» **GIVEN ENTRIES**:
☆ ☆ ☆ ☆ ☆ ☆ ☆

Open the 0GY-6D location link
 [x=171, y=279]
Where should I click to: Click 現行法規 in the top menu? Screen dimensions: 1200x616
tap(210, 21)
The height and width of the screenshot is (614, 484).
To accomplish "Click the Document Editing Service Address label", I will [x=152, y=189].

☆ ☆ ☆ ☆ ☆ ☆ ☆

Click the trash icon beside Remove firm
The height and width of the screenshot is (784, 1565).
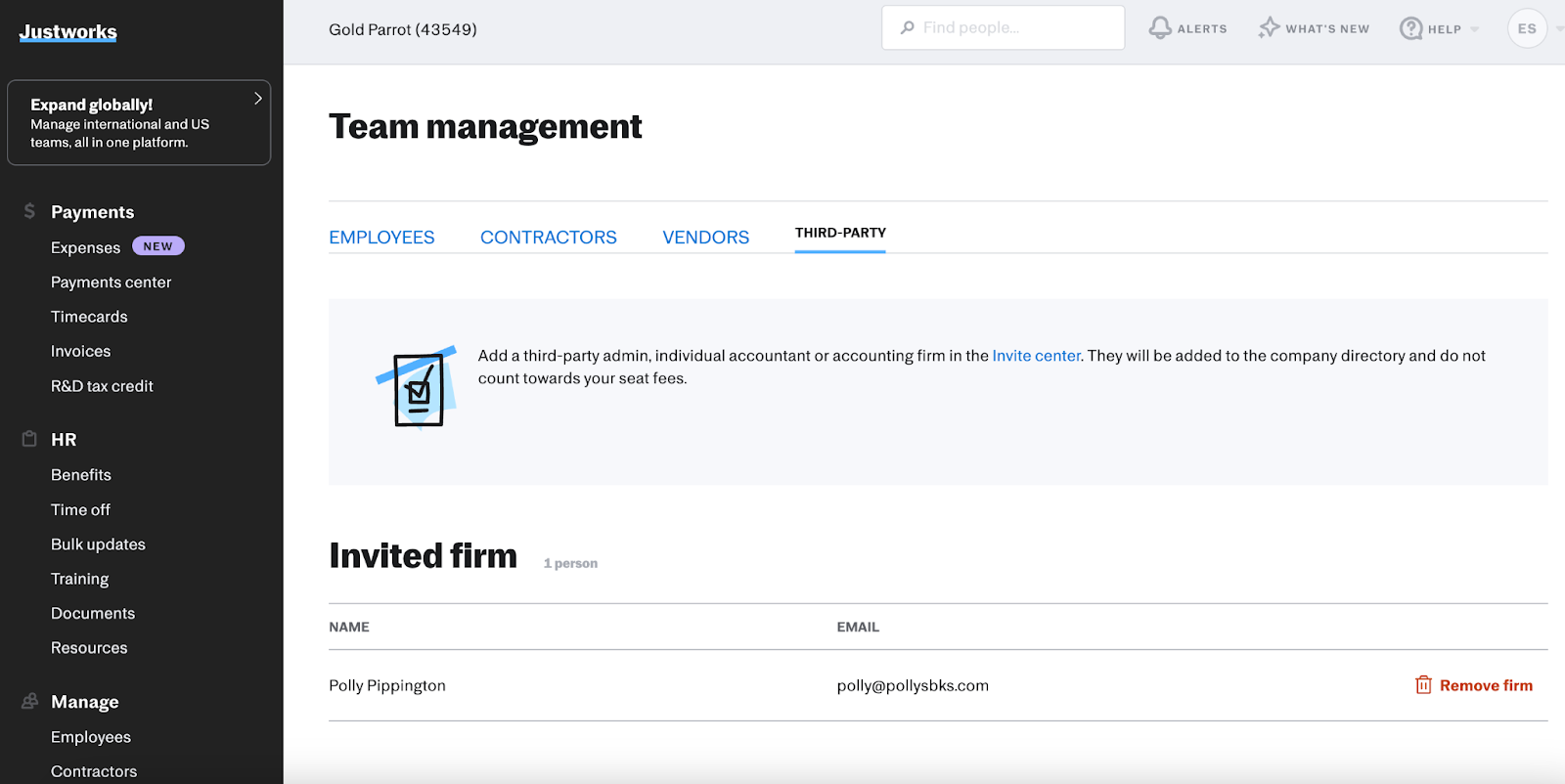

☆ ☆ ☆ ☆ ☆ ☆ ☆

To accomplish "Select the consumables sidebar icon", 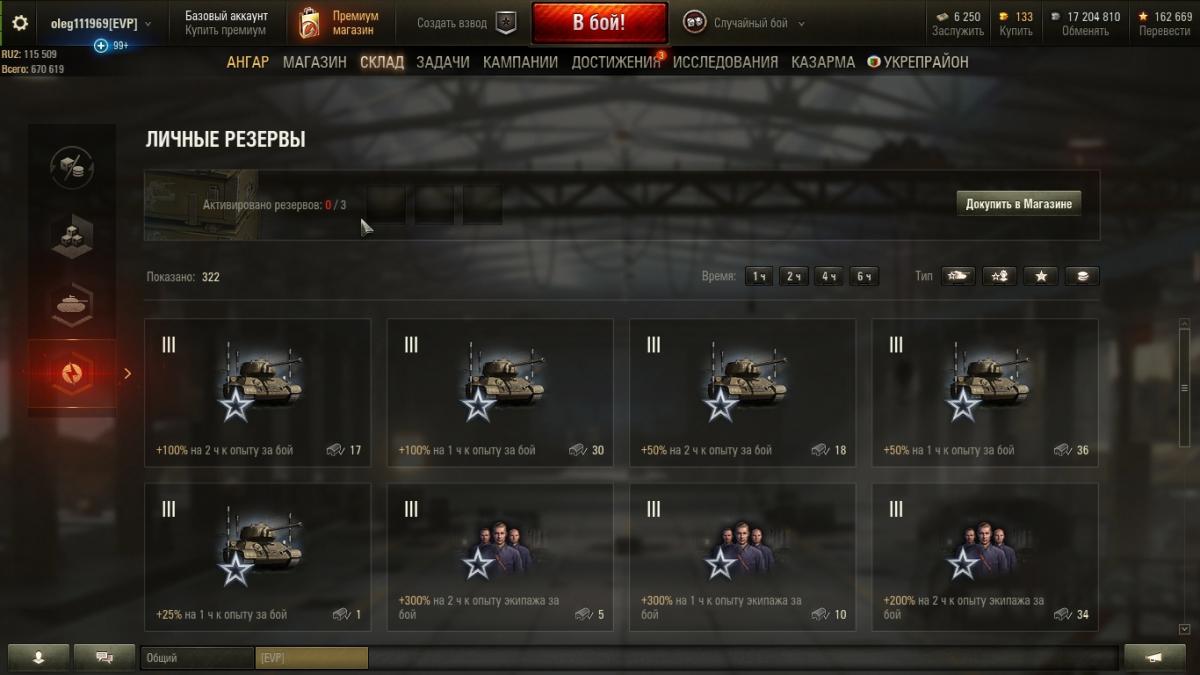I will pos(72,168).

☆ ☆ ☆ ☆ ☆ ☆ ☆

» **TASK DETAILS**:
Which of the lines in the data contain the string "width"? Return each one.

» **YOUR SOLUTION**:
The height and width of the screenshot is (614, 484).
The height and width of the screenshot is (784, 1565).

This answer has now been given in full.